# Browserfenster nach bestimmter Zeit schließen



## Kalito (1. Januar 2011)

Hallo,

Wenn ich auf einen Button klicke, öffnet sich ein neues Fenster, mit einer speziellen url, welche an meinen Webmail einstellungen vornimmt. Wie kann ich es so einrichten, das sich dieses neue Fenster wieder automatisch schließt? Ich hatte es mit setTimeout versucht, aber funktioniert nicht.

Hier mein bisheriger einfacher Code:


```
<head>
        <script type="text/javascript" language="JavaScript">
               function openwindow()
                    {
                    window.open("http://www.spezielleUrl.de","my_new_window","width=400,height=400,top=0,left=0");
                    }
        </script>
    </head>
    <body>
        <form method="post">
            <input type="submit"  name="submit" value="Test" onclick="openwindow()"/>
        </form>
    </body>
```

Ich kann zu der weitergeleiten Seite nichts am Quellcode ändern, da die url jedesmal eine andere ist


----------



## benjamin10 (1. Januar 2011)

Hallo,

das hat bei mir ohne Probleme funktioniert:


```
<html> 
  <head> 
  <script type="text/javascript" language="JavaScript">
    function openwindow() {
      win = window.open("http://www.spezielleUrl.de","my_new_window","width=400,height=400,top=0,left=0");
      window.setTimeout("win.close()", 2000);
    }
  </script>
  </head> 
  <body> 
    <a href="#" onclick="javascript:openwindow();">Test</a>
  </body> 
</html>
```

Gruß
Ben


----------



## Kalito (1. Januar 2011)

Danke vielmals,

das Problem nur ist, das ich entweder die Formulardaten absenden kann oder das sich das Fenster öffnet und schließt. Ich hätte gerne beides. Bin zwar noch am testen und ich schaffe es auch, das wenn ich den Button drücke, das sich ein Popup öffnet und die Anfrage gestellt wird, aber leider schließt sich das Fenster nicht wieder


----------



## benjamin10 (2. Januar 2011)

Hallo,

eine Möglichkeit wäre, dass du dem submit() auch nen Timeout gibst.
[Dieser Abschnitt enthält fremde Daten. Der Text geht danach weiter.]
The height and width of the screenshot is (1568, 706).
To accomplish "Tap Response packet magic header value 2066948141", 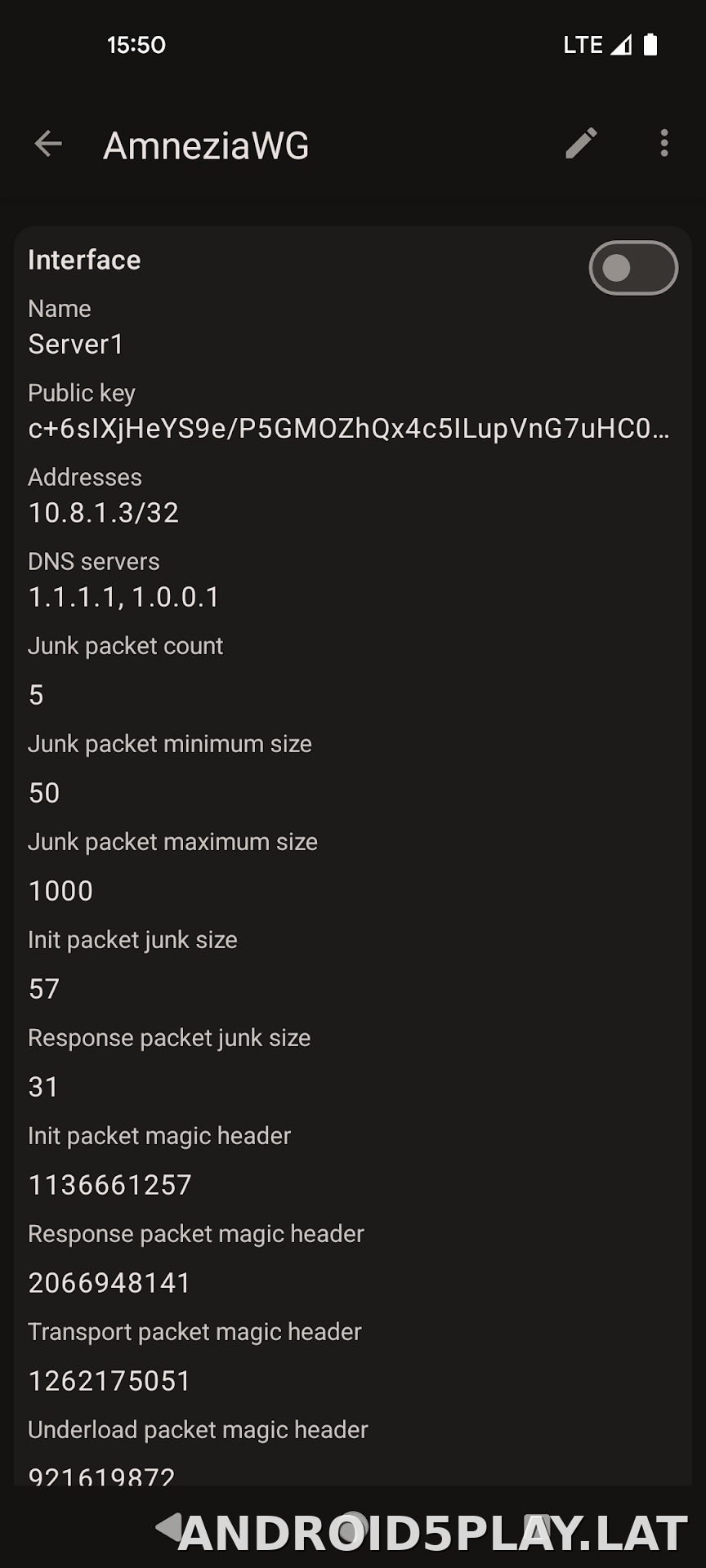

Z.B. so:


```
<html>
  <body>
    <form name="form1" action="myScript.php" method="POST">
      <input type="submit" onclick="win=window.open('http://tutorials.de');window.setTimeout('win.close()',2000);window.setTimeout('document.form1.submit()',2100);return false;" value="Test"/>
    </form>
  </body>
</html>
```

Vielleicht hilft dir das weiter.

Gruß
Ben


----------



## Kalito (3. Januar 2011)

hallo, danke für den Code, aber es ist nicht ganz so, wie ich es brauche.

So soll es etwa sein:


```
for($i=1; $i<20; $i++){
     if(status == 'mitglied'){
          //Einträge in die Datenbank
         
          //Generierung des spezielen Links

         //automatisches öffnen und schließen einer neuen Seite
 
     }

}
```


----------